Kuşluk vakti Medine'ye
yaklaşınca, Ensar'dan bir adam vardı ve kendisini kimse geçemiyordu. Bu kişi:
"Benimle yarışacak var mı? Medine'ye kadar benimle yarışacak var mı?"
diye bağırmaya başladı. Adam defalarca böyle bağırdı. Ben ise Resulullah'ın
(Sallallahu aleyhi ve Sellem) bineğinin terkisindeydim. Adama: "Sen hiç
iyiye ikram edip, şerefliye saygı duymaz mısın?" deyince adam:
"Resulullah (Sallallahu aleyhi ve Sellem) dışında hayır" karşılığını
verdi. Ben: "Ey Allah'ın Resulü! Anam babam sana feda olsun! Bana izin ver
şu adamla yarışayım" deyince Hz.
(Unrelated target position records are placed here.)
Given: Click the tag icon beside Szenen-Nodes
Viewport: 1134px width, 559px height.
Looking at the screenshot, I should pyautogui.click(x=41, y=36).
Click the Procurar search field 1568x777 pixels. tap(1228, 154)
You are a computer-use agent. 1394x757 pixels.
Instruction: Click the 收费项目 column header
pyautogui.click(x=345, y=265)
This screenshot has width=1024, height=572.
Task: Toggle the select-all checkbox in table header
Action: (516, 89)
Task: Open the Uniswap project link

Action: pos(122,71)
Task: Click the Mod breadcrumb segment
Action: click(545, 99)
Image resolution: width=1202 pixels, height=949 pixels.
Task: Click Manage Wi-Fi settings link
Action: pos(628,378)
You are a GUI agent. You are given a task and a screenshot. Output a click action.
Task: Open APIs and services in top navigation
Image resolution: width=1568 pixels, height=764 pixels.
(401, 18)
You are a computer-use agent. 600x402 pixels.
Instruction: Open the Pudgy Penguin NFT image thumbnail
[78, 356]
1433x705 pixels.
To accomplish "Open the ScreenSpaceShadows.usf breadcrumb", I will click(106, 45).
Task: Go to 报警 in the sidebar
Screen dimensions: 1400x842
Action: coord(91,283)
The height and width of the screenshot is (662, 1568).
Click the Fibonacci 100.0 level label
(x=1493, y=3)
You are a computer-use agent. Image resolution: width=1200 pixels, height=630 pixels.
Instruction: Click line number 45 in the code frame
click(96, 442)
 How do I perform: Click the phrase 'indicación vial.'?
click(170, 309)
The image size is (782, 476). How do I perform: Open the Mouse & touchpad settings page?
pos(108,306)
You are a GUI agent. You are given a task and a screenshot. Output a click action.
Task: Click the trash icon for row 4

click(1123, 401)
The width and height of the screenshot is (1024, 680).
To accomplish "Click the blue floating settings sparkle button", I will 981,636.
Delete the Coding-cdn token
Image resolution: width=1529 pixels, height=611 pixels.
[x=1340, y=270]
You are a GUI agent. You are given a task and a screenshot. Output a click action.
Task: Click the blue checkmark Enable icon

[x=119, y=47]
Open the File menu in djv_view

Nebi (Sallallahu aleyhi ve Sellem):
''Eğer istersen yarış'' buyurdu. Ben adama: "Sen başla" deyince adam
bineğinden atladı. Ben da ayaklarımı ayarlayıp deveden atladım ve bir veya iki
yerde, kesilmemek için hızlı koşmadım. Sonra koşup adama yetişerek omuzları
arasına vurup: "VAllahi seni yendim" -veya buna benzer bir şeydedim.
Adam gülerek: "Bunu talımin ediyordum" dedi. Adama yetişip omzuna
vurmam Medine'ye kadar devam etti.
[Sahih]
Diğer tahric: Müslim
(1807) ve Ebu Davud (2752) rivayet ettiler.